[Item-finding records]
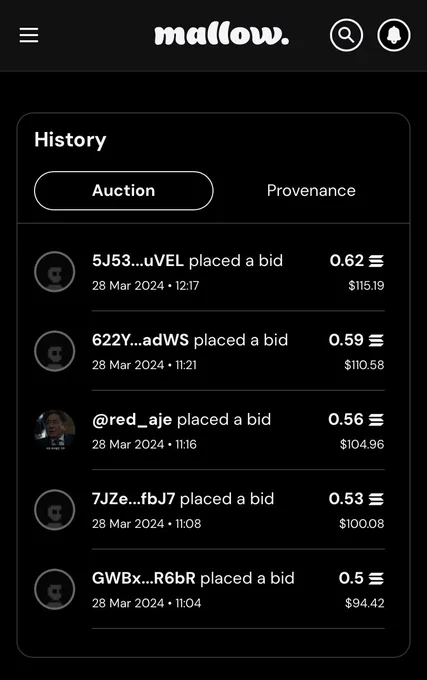Open the 7JZe...fbJ7 wallet link
427x680 pixels.
point(134,499)

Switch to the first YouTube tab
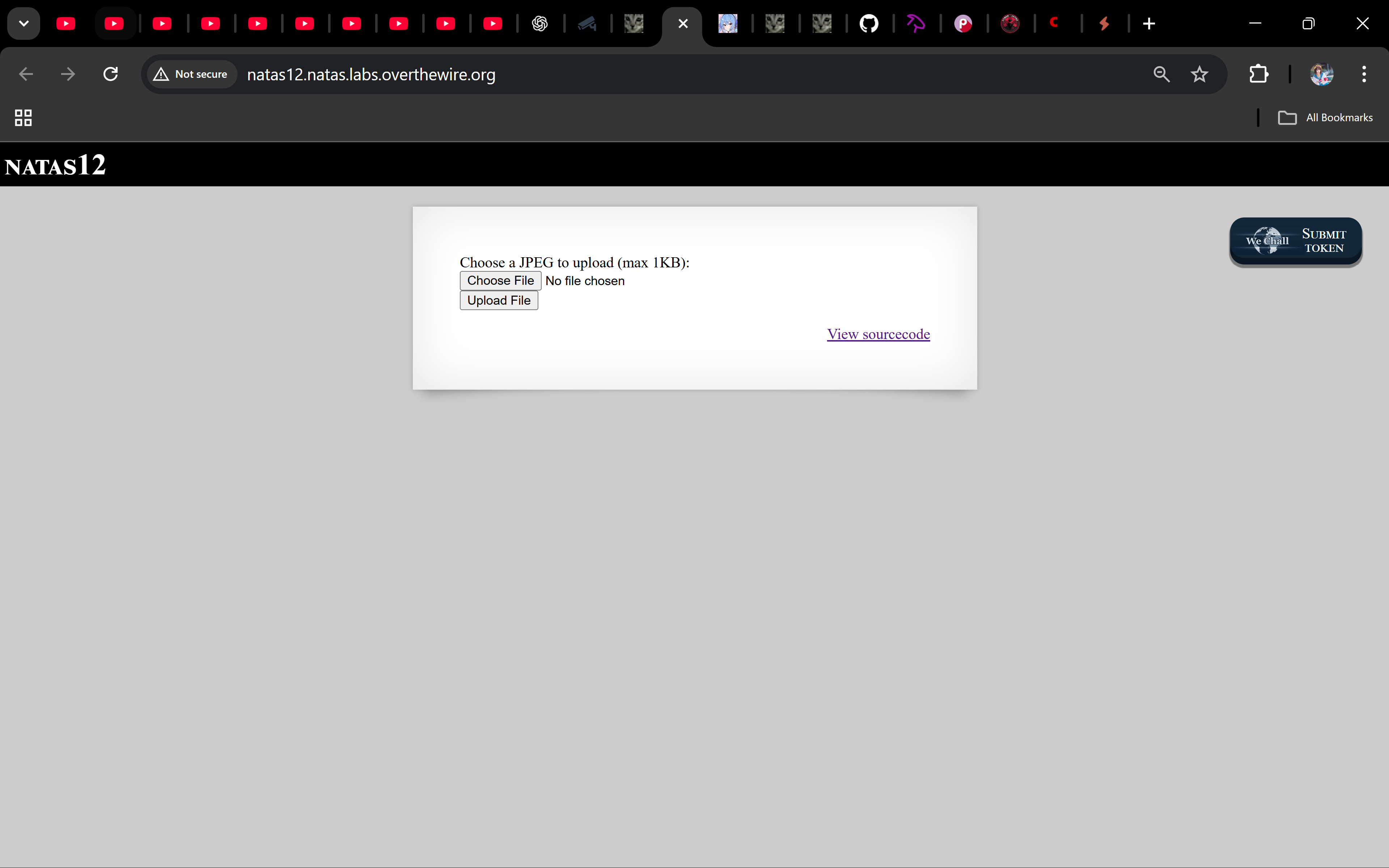coord(66,24)
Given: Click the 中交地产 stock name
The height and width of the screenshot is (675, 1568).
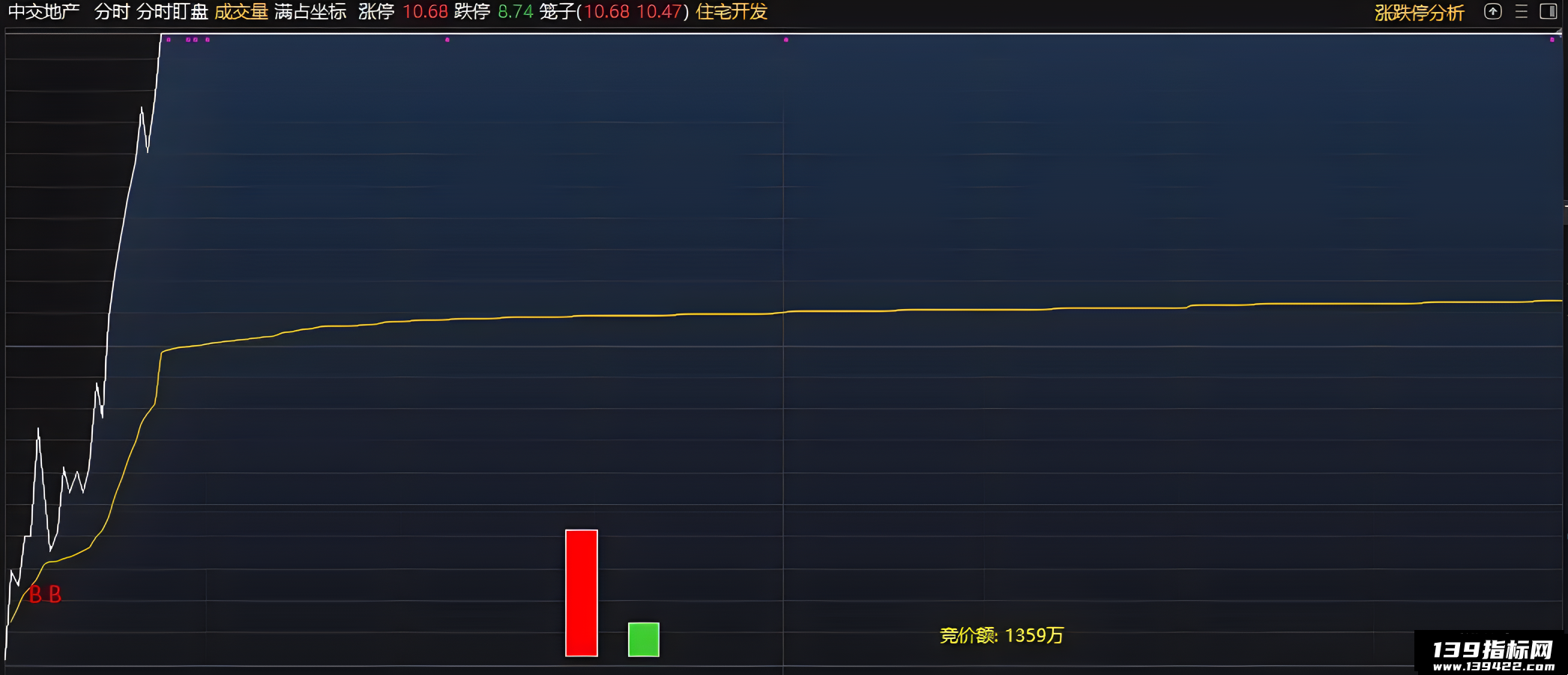Looking at the screenshot, I should click(43, 12).
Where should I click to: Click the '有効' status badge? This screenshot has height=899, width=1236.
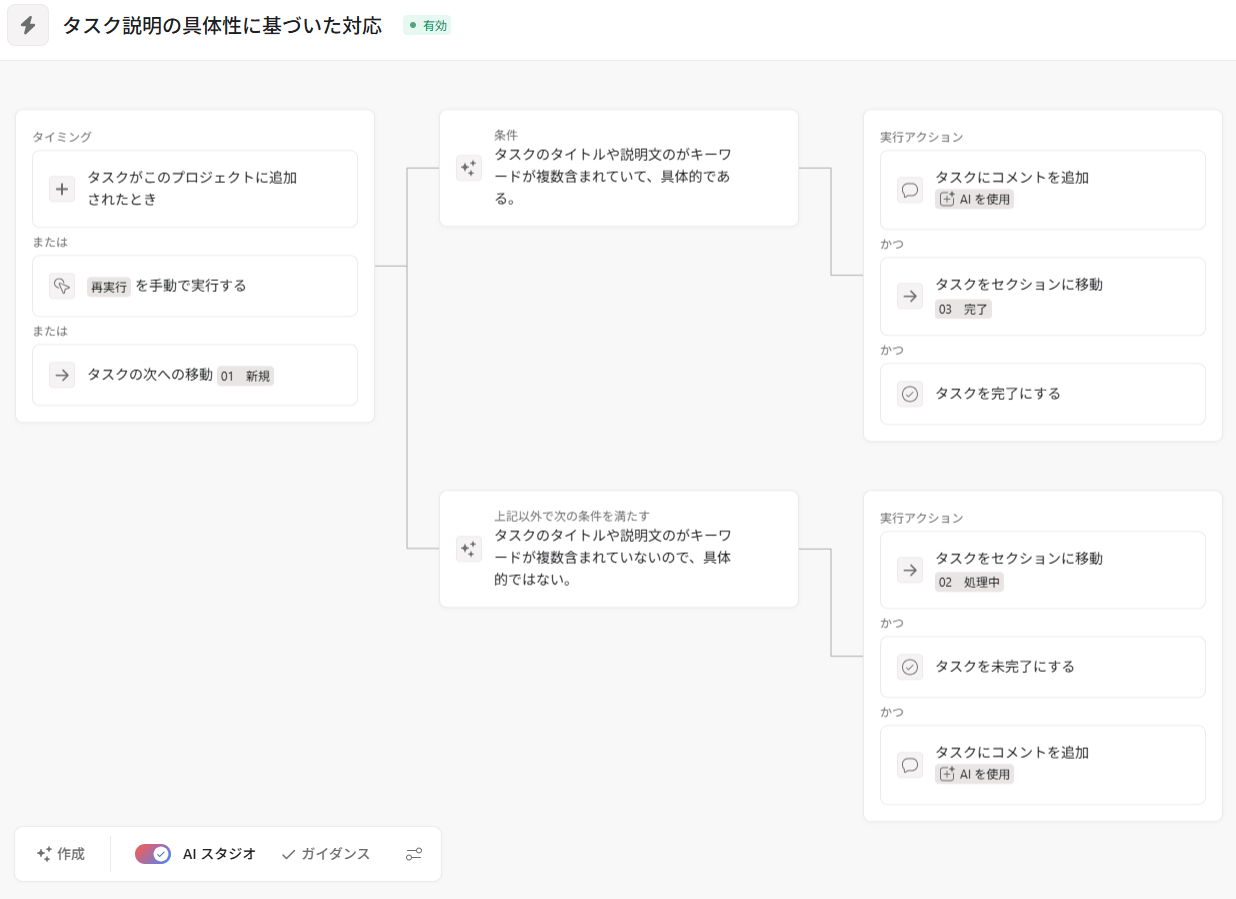(428, 26)
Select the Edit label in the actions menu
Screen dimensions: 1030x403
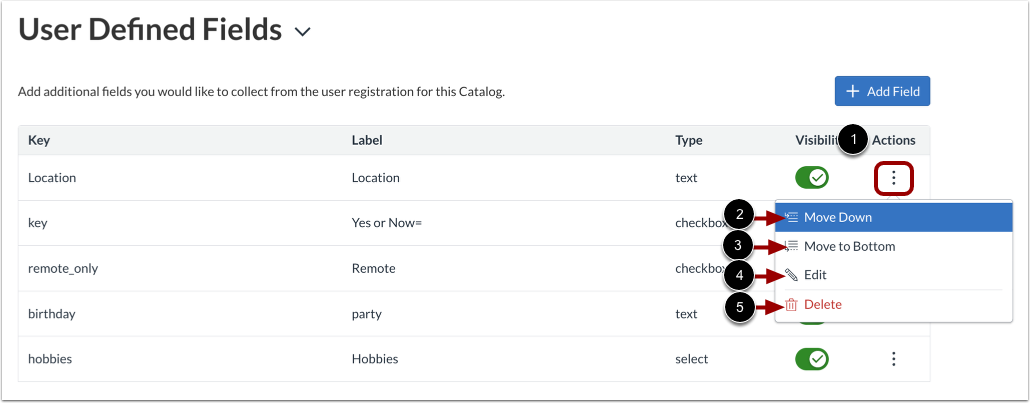pos(815,275)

AIM OF THE TASK –
Render every line of the material above as a Markdown table with the columns "No." and "Text". Give each row a number, skip blank lines, and leave the pictures out.

ANSWER FOR THIS EXERCISE –
| No. | Text |
|---|---|
| 1 | Open the 7JZe...fbJ7 wallet link |
| 2 | 427x680 pixels. |
| 3 | point(134,499) |
| 4 | Switch to the first YouTube tab |
| 5 | coord(66,24) |
| 6 | Given: Click the 中交地产 stock name |
| 7 | The height and width of the screenshot is (675, 1568). |
| 8 | Looking at the screenshot, I should click(43, 12). |
| 9 | Where should I click to: Click the '有効' status badge? This screenshot has height=899, width=1236. |
| 10 | (428, 26) |
| 11 | Select the Edit label in the actions menu |
| 12 | Screen dimensions: 1030x403 |
| 13 | pos(815,275) |